Friday, May 18, 2012

Weekly HOMILY for May 20, 2012: The Revelation of Rock, Pebbles and Sand

Wedding Ceremony
Sean and Rebecca Ward
B-8, D-2, F-6
May 19, 2012
Holy Trinity Church, Georgetown

The Revelation of Rocks, Pebbles and Sand
By (Rev. Msgr.) Nicholas P. Amato


The Mayonnaise Jar

One day a philosophy professor stood in front of his class, holding up a large one-gallon mayonnaise jar.

Without saying a word, he took out a box of rocks, each about two inches in diameter.  He carefully put as many of these rocks into the jar as it would hold.

He then asked the class if the jar was full.  The class agreed that it was.

Then, without saying a word, the professor brought out a box of pebbles.  He gently poured them into the jar, gave the jar a few easy shakes, filling the open spaces between the rocks.

Again, he asked the class if the jar was full.  And again, the class agreed that it was full.

Then, without saying a word, the professor brought out a bag of sand.  He poured the sand around the rocks and pebbles until he had emptied the entire bag; another gentle shake.

All the little spaces between the rocks and pebbles were now full.  The professor then held up the jar.

Rocks, Pebbles, and Sand

He proclaimed: “This is your life.

“The rocks are the important things you experience, things like health and family – whatever means the most to you.  The pebbles are the other things that matter, like your job and your house.

“The sand is everything else, the small stuff, if you will. 

Now, consider the fact that, if you put the sand in the jar first, there will be no room for the rocks and pebbles.

“That is, if you focus on the small things in your life, there won’t be any room for the important things.  So pay attention to the things of the heart that really matter and make those your most important and lasting choices.”

Priorities in Marriage

That professor gives us all a valuable lesson today, and a lesson pitched especially for Sean and Rebecca.

ROCKS: Into the jar of your marriage, first place the solid rocks of your relationship as spouses – the qualities Sirach speaks of in describing a gracious wife and a loving husband.
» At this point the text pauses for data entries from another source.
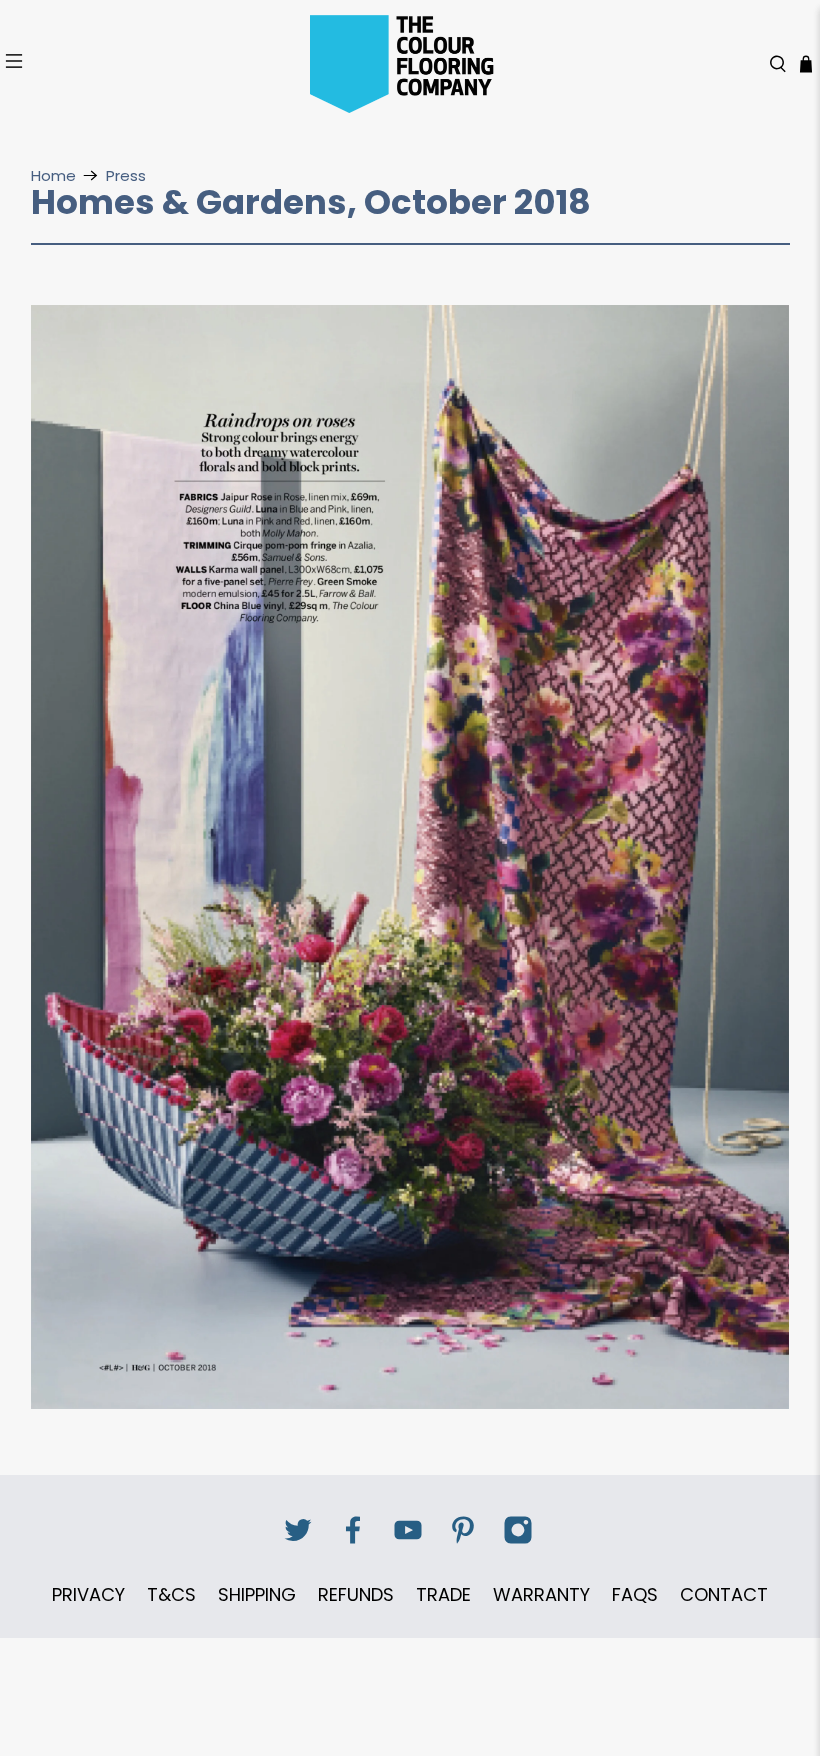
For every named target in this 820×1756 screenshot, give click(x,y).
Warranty (541, 1594)
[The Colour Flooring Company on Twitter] (298, 1540)
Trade (443, 1594)
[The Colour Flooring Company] (410, 64)
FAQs (635, 1594)
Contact (724, 1594)
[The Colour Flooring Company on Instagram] (518, 1540)
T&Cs (171, 1594)
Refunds (356, 1594)
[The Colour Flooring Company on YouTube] (408, 1540)
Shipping (257, 1594)
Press (126, 175)
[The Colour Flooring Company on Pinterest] (463, 1540)
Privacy (88, 1594)
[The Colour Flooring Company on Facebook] (353, 1540)
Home (53, 175)
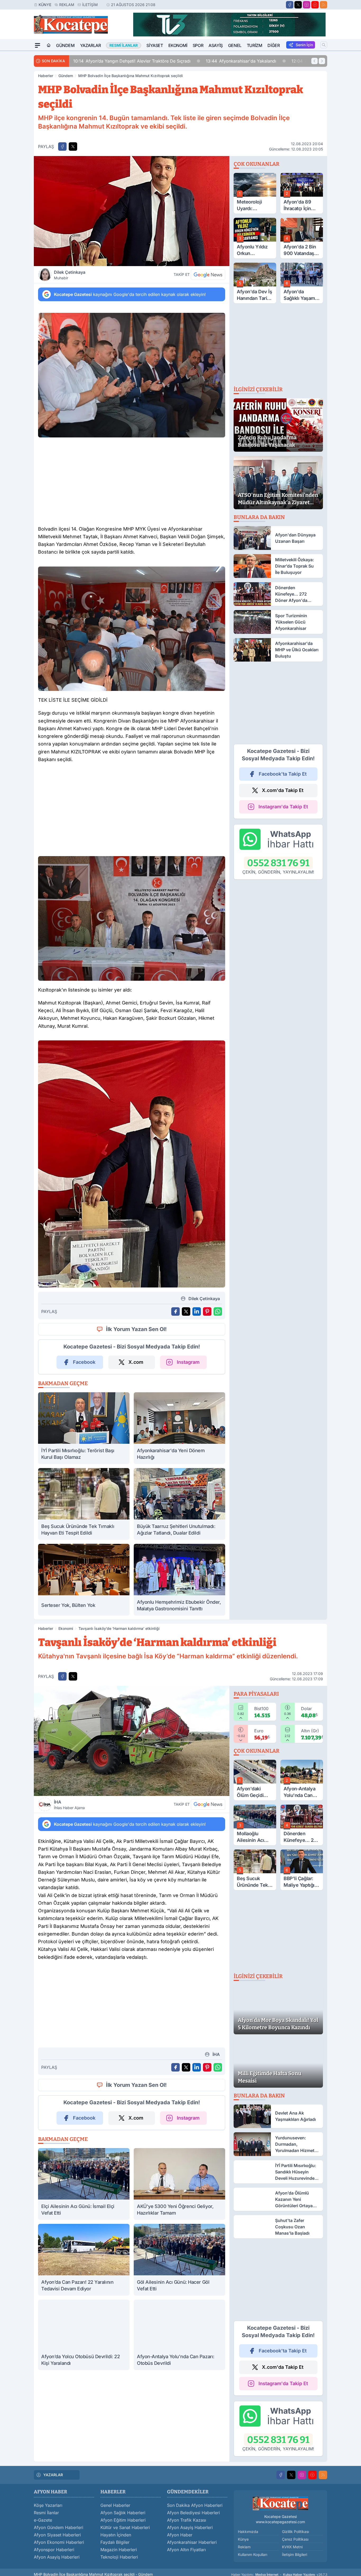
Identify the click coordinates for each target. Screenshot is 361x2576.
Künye (45, 4)
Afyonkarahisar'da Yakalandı (108, 61)
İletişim (90, 4)
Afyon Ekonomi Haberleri (59, 2552)
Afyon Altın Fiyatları (186, 2559)
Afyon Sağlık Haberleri (122, 2522)
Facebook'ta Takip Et (283, 774)
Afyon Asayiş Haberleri (57, 2567)
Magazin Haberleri (118, 2559)
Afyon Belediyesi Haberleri (193, 2522)
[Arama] (323, 44)
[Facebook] (289, 4)
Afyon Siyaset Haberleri (57, 2544)
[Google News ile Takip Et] (208, 274)
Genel (235, 45)
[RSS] (323, 4)
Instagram (188, 1362)
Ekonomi (177, 45)
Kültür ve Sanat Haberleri (125, 2537)
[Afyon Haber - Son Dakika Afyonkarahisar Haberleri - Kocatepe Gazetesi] (280, 2513)
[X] (298, 4)
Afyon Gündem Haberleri (58, 2537)
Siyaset (154, 45)
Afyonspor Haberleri (54, 2559)
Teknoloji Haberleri (119, 2567)
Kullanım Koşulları (252, 2564)
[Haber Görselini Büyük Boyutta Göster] (131, 211)
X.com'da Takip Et (282, 790)
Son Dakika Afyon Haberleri (195, 2515)
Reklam (66, 4)
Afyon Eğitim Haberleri (123, 2530)
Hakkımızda (248, 2541)
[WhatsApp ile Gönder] (218, 1311)
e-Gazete (43, 2530)
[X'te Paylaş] (73, 146)
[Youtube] (315, 4)
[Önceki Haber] (314, 61)
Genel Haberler (115, 2515)
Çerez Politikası (295, 2549)
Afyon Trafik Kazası (186, 2530)
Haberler (45, 75)
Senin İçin (304, 45)
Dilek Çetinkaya (69, 275)
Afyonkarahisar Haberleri (192, 2552)
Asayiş (216, 45)
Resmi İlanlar (46, 2522)
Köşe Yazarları (48, 2515)
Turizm (254, 45)
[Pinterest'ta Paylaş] (207, 1311)
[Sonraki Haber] (322, 61)
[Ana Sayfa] (49, 45)
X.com (135, 1362)
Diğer (273, 45)
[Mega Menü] (37, 45)
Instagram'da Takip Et (283, 806)
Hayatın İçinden (115, 2544)
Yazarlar (90, 45)
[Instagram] (306, 4)
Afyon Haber (179, 2544)
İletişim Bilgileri (294, 2564)
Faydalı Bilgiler (114, 2552)
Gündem (65, 45)
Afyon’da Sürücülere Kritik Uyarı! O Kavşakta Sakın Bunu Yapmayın (232, 61)
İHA (69, 1804)
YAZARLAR (53, 2485)
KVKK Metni (292, 2556)
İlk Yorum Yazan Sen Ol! (136, 1329)
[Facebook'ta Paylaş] (62, 146)
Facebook (84, 1362)
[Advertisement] (131, 483)
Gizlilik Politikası (295, 2541)
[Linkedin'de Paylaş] (196, 1311)
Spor (198, 45)
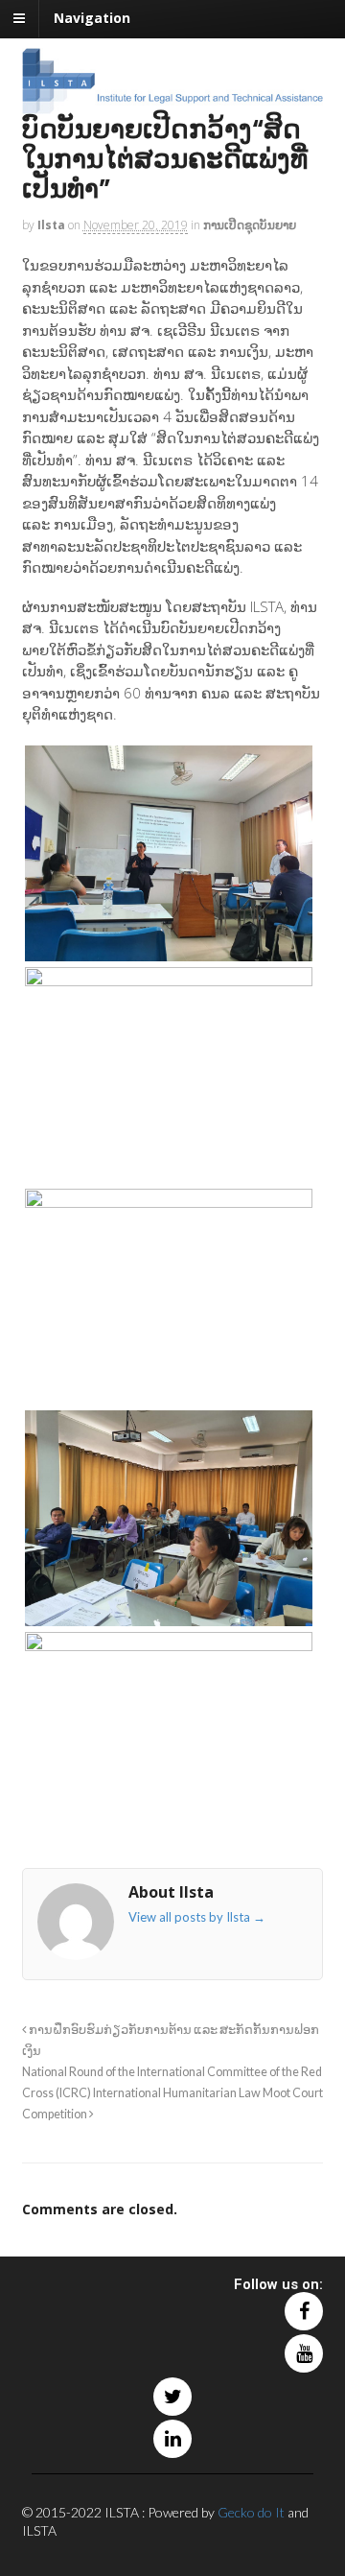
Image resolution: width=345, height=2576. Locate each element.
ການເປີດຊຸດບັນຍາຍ (249, 225)
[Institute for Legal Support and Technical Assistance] (173, 104)
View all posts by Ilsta (196, 1917)
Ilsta (51, 225)
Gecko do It (251, 2512)
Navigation (92, 18)
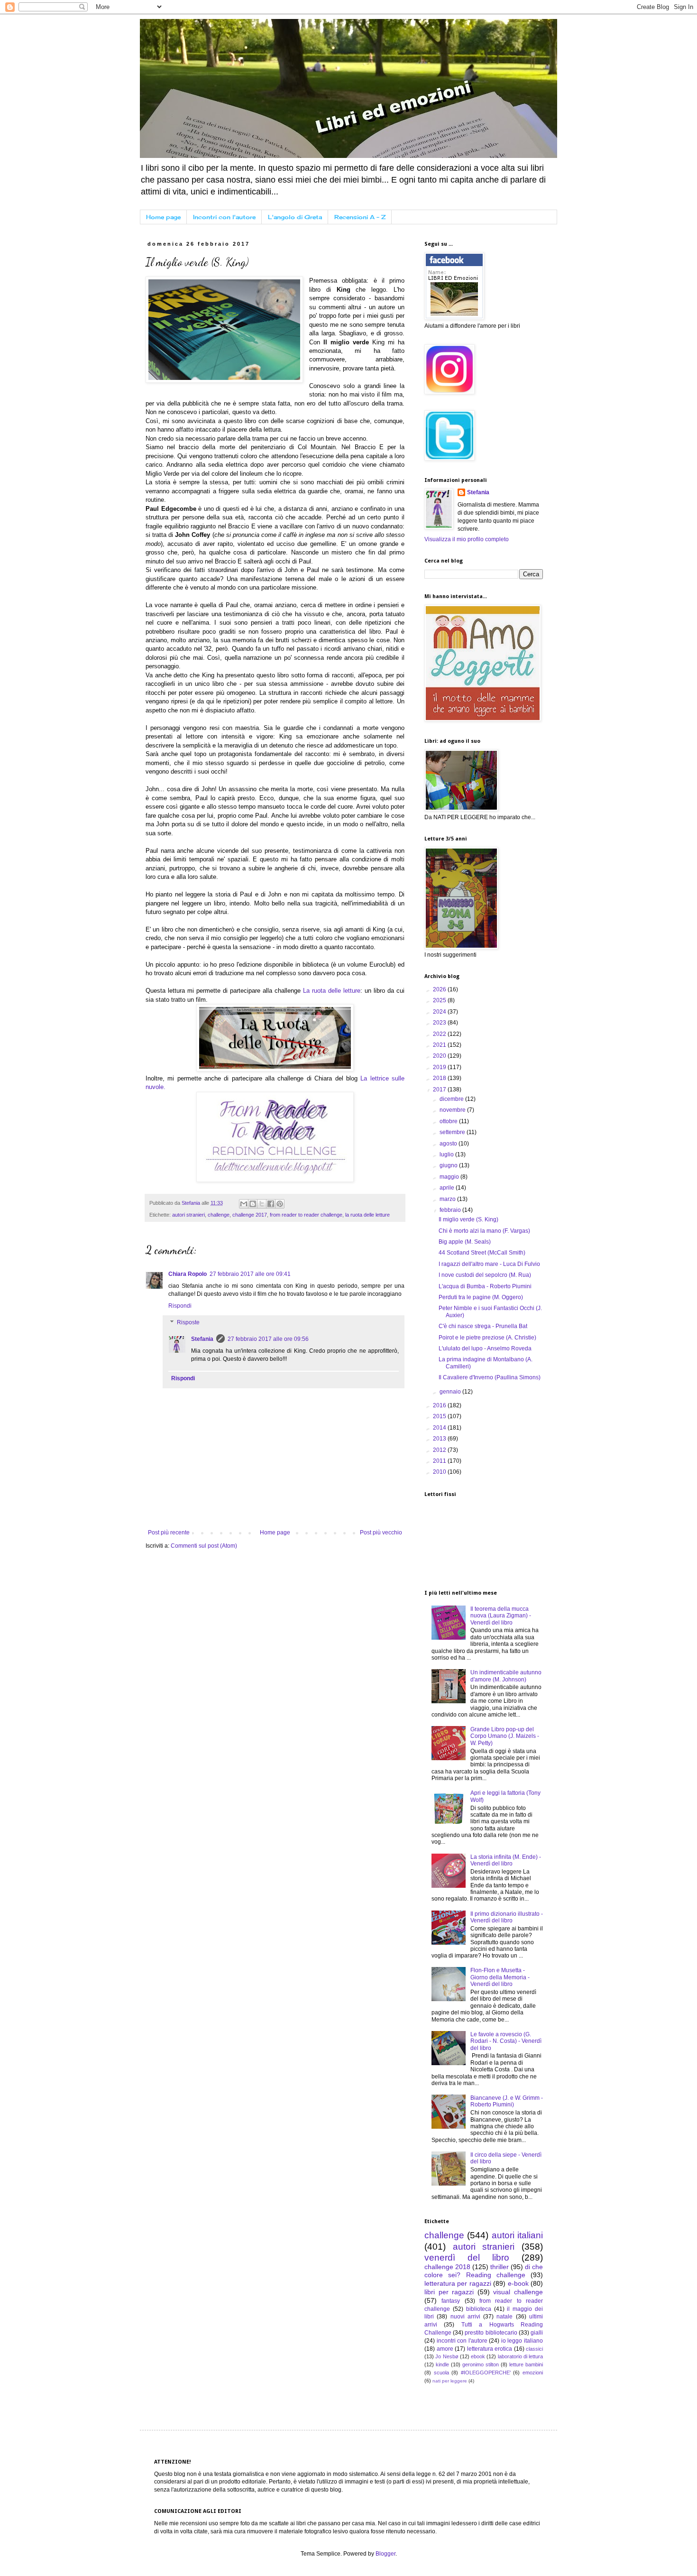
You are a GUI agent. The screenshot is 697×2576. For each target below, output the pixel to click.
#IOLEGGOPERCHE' (486, 2372)
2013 (440, 1438)
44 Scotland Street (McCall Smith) (482, 1252)
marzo (448, 1199)
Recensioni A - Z (359, 217)
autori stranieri (188, 1215)
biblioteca (478, 2309)
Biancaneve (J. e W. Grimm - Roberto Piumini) (506, 2101)
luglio (447, 1154)
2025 (440, 1000)
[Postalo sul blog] (252, 1204)
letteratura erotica (490, 2348)
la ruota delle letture (367, 1215)
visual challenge (518, 2292)
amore (445, 2348)
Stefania (202, 1339)
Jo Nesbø (446, 2356)
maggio (450, 1176)
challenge (218, 1215)
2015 (440, 1416)
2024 (440, 1011)
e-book (518, 2283)
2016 (440, 1405)
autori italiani (517, 2235)
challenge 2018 (447, 2267)
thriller (499, 2267)
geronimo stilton (480, 2364)
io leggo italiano (522, 2340)
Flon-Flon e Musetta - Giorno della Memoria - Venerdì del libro (500, 1977)
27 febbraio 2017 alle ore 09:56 (268, 1339)
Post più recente (169, 1532)
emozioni (533, 2372)
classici (534, 2349)
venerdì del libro (466, 2257)
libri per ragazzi (449, 2292)
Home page (163, 217)
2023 (440, 1022)
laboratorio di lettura (520, 2356)
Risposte (188, 1323)
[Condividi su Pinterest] (279, 1204)
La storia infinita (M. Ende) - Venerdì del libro (505, 1860)
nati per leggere (449, 2380)
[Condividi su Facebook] (270, 1204)
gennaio (451, 1391)
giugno (449, 1165)
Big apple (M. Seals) (465, 1241)
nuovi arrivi (465, 2316)
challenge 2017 (249, 1215)
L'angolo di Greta (295, 217)
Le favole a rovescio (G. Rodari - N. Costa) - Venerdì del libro (505, 2041)
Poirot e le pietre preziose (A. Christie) (487, 1337)
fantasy (450, 2301)
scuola (441, 2372)
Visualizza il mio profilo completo (466, 539)
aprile (448, 1187)
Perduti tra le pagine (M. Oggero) (481, 1297)
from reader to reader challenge (306, 1215)
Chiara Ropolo (187, 1274)
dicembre (452, 1099)
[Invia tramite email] (243, 1204)
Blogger (385, 2553)
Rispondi (180, 1305)
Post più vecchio (381, 1532)
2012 (440, 1450)
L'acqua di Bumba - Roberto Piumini (485, 1286)
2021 (440, 1045)
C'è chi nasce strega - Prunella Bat (483, 1326)
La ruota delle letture (331, 990)
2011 (440, 1461)
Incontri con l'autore (224, 217)
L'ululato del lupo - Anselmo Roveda (485, 1348)
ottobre (449, 1121)
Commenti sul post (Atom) (204, 1545)
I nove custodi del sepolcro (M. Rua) (485, 1275)
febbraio (451, 1210)
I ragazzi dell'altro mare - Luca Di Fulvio (489, 1264)
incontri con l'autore (462, 2340)
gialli (537, 2332)
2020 (440, 1056)
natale (504, 2316)
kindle (442, 2364)
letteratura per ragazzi (457, 2283)
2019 (440, 1067)
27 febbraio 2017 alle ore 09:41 (250, 1274)
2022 (440, 1034)
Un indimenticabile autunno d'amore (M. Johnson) (505, 1675)
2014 (440, 1427)
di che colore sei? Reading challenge (483, 2271)
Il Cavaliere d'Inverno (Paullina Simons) (490, 1377)
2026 (440, 989)
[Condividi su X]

Such a relationship will make time for prayerful listening and heartfelt communication; it will allow for a quiet sacred space to share joy and accomplishments, as well as sadness and disappointments. 

It is such a relationship that has allowed you to first get Sean’s company off the ground and in a few years to turn to your career, Rebecca.

PEBBLES: Then, into the jar of your marriage, place the pebbles of careers, money, house, car – we can’t forget motorcycle – and country.

Realize that these material goods are very helpful in building and cementing your marriage, yet they remain the pebbles; they remain secondary.

SAND: And then, with these rocks and pebbles in the jar of your marriage, you will be able to see the sand of extra comforts and luxuries for what they are – as sand, as relatively unimportant.   

And with this perspective of sand, you will also see preferences, petty differences, disagreements and even hurts for what they are – as rather small in the larger scheme of life and as things that can be dealt let go of.

Conclusion

Sean and Rebecca, in our skyping together the past six months, I have come to believe that you already value this sense of priority. Let your vows to each other today confirm that valuing.

The gospel you chose for today admonishes spouses to “Leave father and mother to be joined as one” and it assures us that, “The two of you shall become one flesh.” That union of hearts is on-going and you have made an extraordinary beginning. 

So with these priorities of rocks, pebbles, and sand, and this gospel thought in mind, I invite you now to come forward and exchange vows that will join you to each other.